Whether to validate the return value of the function. When True, the function’s return type annotation is validated.
Usage
The decorator can be used in two ways:
Without Arguments
from pydantic import validate_call
@validate_call
def repeat(s: str, count: int) -> str:
return s * count
repeat('hello', 2)
#> 'hellohello'
repeat('hello', '2') # String gets coerced to int
#> 'hellohello'
try:
repeat('hello', 'invalid')
except ValidationError as e:
print(e)
# 1 validation error for repeat
# 1
# Input should be a valid integer
With Arguments
from pydantic import validate_call, ConfigDict
@validate_call(config=ConfigDict(strict=True), validate_return=True)
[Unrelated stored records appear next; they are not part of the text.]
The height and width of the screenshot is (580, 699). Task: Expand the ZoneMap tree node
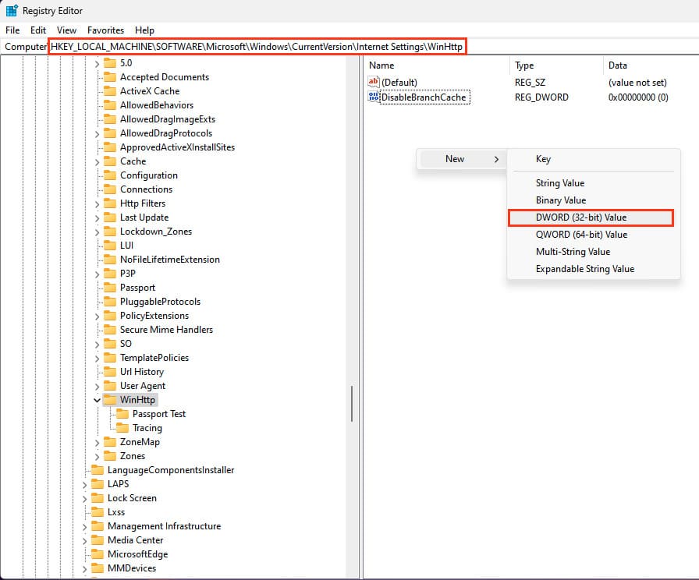pos(98,442)
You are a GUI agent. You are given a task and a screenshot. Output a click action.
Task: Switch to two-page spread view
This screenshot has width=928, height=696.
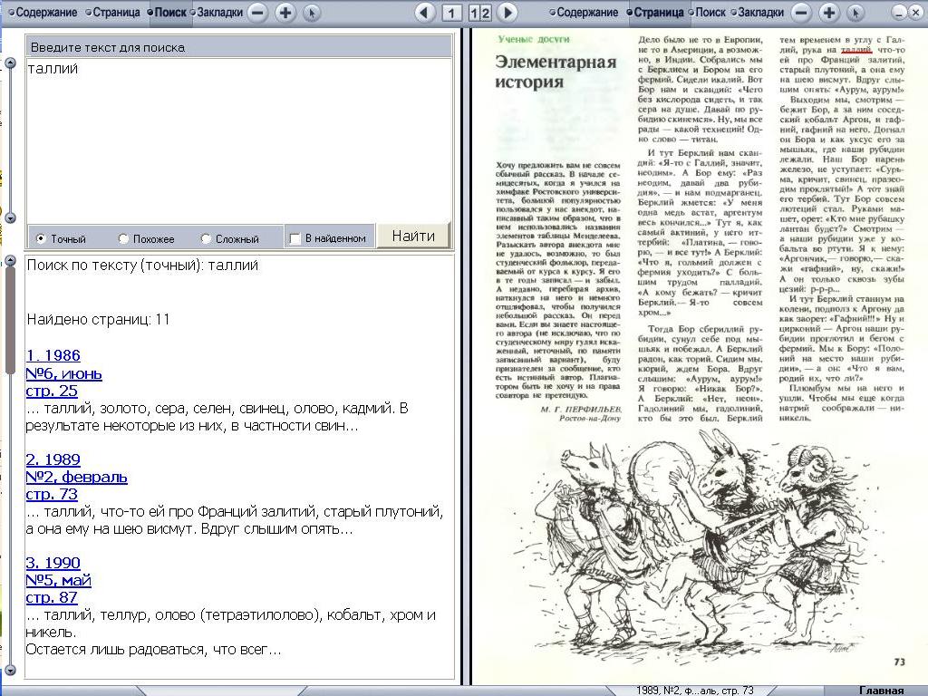click(480, 13)
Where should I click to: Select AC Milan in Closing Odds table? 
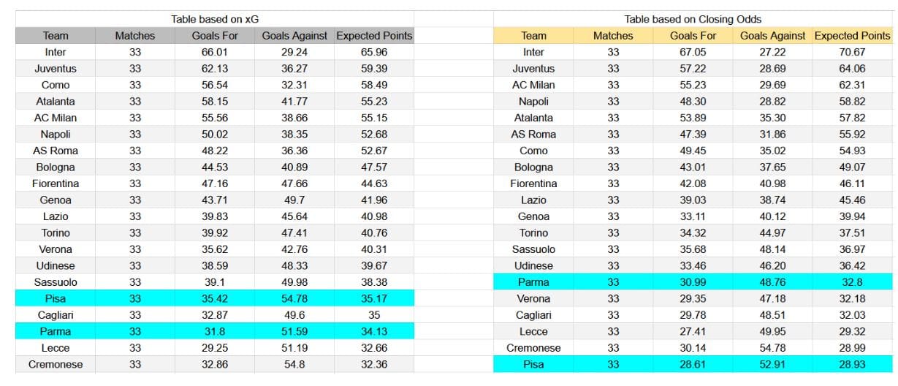click(x=533, y=85)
def multiply(a: int, b: int) -> int:
return a * b
multiply(2, 3)
#> 6
try:
multiply('2', 3) # Strict mode: no coercion
except ValidationError as e:
print(e)
# 1 validation error for multiply
# 0
# Input should be a valid integer
Validating Return Values
When validate_return=True, the function’s return value is validated against its return type annotation:
from pydantic import validate_call, ValidationError
@validate_call(validate_return=True)
def get_number() -> int:
return "not a number" # This will raise ValidationError
try:
get_number()
except ValidationError as e:
print(e)
# 1 validation error for get_number
# return
# Input should be a valid integer
Configuration
You can pass any ConfigDict options to customize validation behavior:
from pydantic import validate_call, ConfigDict
@validate_call(
config=ConfigDict(
strict=True, # Enable strict mode (no coercion)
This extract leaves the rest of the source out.